Em maio de 2021, a família levou a adolescente para o posto de saúde 24 horas de Corguinho. Lá, a menina recebeu uma medicação e teria ido dopada para Campo Grande. “Ela tem plano de saúde da Cassems, por conta da minha mãe, e nós fomos direto para o hospital. A Geovana ficou 73 dias no hospital e nós até alugamos uma casa para ficar com ela lá. Estamos inclusive devendo ainda esse valor”, lamentou a mãe.
Ao retornar para Corguinho, a família recebeu uma extensa documentação, a qual precisaria encaminhar a menina para atendimento semanal com fonoaudióloga, terapeuta ocupacional e psicóloga e, caso isso não ocorresse, ela corre o risco de perder a fala. Desde então, a família vai até outra cidade para buscar atendimento e a população contribui com rifas e até leilão virtual.

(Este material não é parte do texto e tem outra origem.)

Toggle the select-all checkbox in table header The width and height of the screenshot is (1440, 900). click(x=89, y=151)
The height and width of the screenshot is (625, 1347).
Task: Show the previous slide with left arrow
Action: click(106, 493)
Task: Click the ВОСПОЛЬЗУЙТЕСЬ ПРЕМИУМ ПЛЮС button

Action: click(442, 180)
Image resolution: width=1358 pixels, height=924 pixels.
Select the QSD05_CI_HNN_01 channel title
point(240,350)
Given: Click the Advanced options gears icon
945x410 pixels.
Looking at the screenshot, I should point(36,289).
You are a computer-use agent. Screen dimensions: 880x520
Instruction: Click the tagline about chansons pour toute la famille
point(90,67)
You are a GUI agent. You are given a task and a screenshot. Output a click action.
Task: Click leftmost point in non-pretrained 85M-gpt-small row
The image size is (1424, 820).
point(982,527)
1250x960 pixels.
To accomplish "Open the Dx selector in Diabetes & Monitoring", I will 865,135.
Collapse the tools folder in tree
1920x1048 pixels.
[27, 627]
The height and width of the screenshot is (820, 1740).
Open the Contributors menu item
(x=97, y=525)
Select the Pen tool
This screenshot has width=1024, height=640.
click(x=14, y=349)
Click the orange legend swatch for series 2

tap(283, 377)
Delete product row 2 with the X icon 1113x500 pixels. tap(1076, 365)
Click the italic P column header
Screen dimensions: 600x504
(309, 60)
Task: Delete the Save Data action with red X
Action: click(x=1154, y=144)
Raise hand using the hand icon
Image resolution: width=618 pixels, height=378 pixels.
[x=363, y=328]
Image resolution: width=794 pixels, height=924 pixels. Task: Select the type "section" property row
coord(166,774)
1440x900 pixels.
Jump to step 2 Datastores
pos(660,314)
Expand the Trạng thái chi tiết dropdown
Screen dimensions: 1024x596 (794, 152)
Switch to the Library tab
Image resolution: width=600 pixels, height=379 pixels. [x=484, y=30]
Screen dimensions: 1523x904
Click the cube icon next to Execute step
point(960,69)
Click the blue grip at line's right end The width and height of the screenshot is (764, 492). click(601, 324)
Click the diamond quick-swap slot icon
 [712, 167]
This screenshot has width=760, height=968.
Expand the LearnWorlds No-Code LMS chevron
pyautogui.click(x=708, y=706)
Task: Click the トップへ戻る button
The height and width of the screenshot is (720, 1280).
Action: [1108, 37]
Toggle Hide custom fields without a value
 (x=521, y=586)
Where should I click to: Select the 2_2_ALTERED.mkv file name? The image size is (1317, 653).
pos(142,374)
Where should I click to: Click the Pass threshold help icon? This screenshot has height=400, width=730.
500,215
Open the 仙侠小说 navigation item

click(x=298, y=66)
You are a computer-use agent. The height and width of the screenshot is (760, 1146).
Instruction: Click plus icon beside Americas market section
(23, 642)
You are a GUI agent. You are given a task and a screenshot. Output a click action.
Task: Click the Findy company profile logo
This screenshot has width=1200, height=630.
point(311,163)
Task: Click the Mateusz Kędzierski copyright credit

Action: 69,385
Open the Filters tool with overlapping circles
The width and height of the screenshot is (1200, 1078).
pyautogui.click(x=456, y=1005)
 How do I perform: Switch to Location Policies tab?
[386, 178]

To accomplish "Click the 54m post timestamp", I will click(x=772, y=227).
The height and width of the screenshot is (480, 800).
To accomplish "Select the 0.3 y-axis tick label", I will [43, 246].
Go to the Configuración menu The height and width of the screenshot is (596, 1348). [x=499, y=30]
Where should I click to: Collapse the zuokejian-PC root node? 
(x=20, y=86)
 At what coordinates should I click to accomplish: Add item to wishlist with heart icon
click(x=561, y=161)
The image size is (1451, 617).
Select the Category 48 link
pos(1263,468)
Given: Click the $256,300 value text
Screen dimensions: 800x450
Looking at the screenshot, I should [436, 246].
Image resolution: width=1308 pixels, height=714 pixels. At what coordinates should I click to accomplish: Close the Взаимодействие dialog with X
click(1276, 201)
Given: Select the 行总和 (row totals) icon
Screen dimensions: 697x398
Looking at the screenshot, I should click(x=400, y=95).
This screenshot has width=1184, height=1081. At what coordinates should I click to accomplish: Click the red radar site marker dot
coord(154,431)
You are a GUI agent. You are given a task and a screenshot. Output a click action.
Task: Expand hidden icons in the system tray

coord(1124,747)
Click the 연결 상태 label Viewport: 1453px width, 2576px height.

Aqui vale a ‘lei do faroeste’, diz aposentado
Revoltado após buscar atendimento com fisioterapeutas na UBS [Unidade Básica de Saúde] de Corguinho, por diversas vezes, o pintor aposentado Daniel Batista de Oliveira, de 55 anos, disse que na cidade “o que vale é a lei do faroeste”, onde “quem pode mais chora menos”. Diagnosticado com paraplegia, ele precisou recentemente dizer que “estava se arrastando no chão em casa para conseguir uma cadeira de rodas do município”.
“Eu tenho o documento que fala que eu necessito de uma cadeira de rodas adequada, cadeira de banho e fisioterapia. A cadeira eu consegui depois de implorar. A de banho nunca consegui e as sessões de fisioterapia pior ainda. Tem duas piscinas em um ginásio aqui que falam que é pra isso, só que fica tudo fechado. Nada funciona, nunca tem vaga, nunca tem recurso”, lamentou.
Pai e avô, Daniel também lamenta a falta de especialistas e até de remédios. “Meu neto nunca consultou com um pediatra aqui. Isso nunca teve. Só quando passa mal é que vai para a emergência e pronto. É um descaso sim com a população. Faz um ano e quatro meses que tomo remédio para pressão também e minha esposa teve que comprar nessa quarta-feira (9), porque falaram que não tinha mais no posto”, comentou.
A merendeira aposentada e assistente social, Edith Canhete, de 71 anos, diz que a nora atua como enfermeira no município e argumenta que realmente faltam especialistas.
“O atendimento é bom, é bem feito, só que é o básico. Faltam especialistas e o atendimento de fisioterapeutas, por exemplo, é bem limitado. Atende uma parte da população e deixa outra sem atendimento. Não cobre a demanda”, ponderou.
Sem aparelho de raio-x, dona de casa não conseguiu extrair dente
A dona de casa Rayani de Araújo, de 20 anos, é mãe de duas crianças e diz que consulta em Campo Grande, quando necessário. Na última quinta-feira (10) o Midiamax a encontrou no momento em que retornava de um posto de saúde, sem conseguir o atendimento necessário.
“Eu estava com muita dor de dente e a dentista disse que era necessário fazer a extração, só que ela não poderia fazer porque precisava ver no aparelho de raio-x. Eu vou ter que ir até Rochedo porque aqui não tem este aparelho. Fizeram uma obturação e me deram o remédio. Só isso”, falou.
Prefeitura negou falta de atendimento
Sobre este problema, a prefeitura negou falta de atendimento à população e ressaltou que os recursos de Corguinho são distribuídos não só para o município, mas, também para os 4 assentamentos e 4 distritos ao redor, sendo que a “arrecadação é menor do que as despesas”.
No caso da contratação de profissionais, ela relatou que existe toda uma burocracia e que muitos médicos, mesmo tendo a oferta de receber valor maior pelo plantão, preferem atender na capital por conta do deslocamento até a cidade. No mesmo dia da publicação da reportagem, no entanto, a prefeitura usou as redes sociais para confirmar a contratação de uma pediatra na cidade.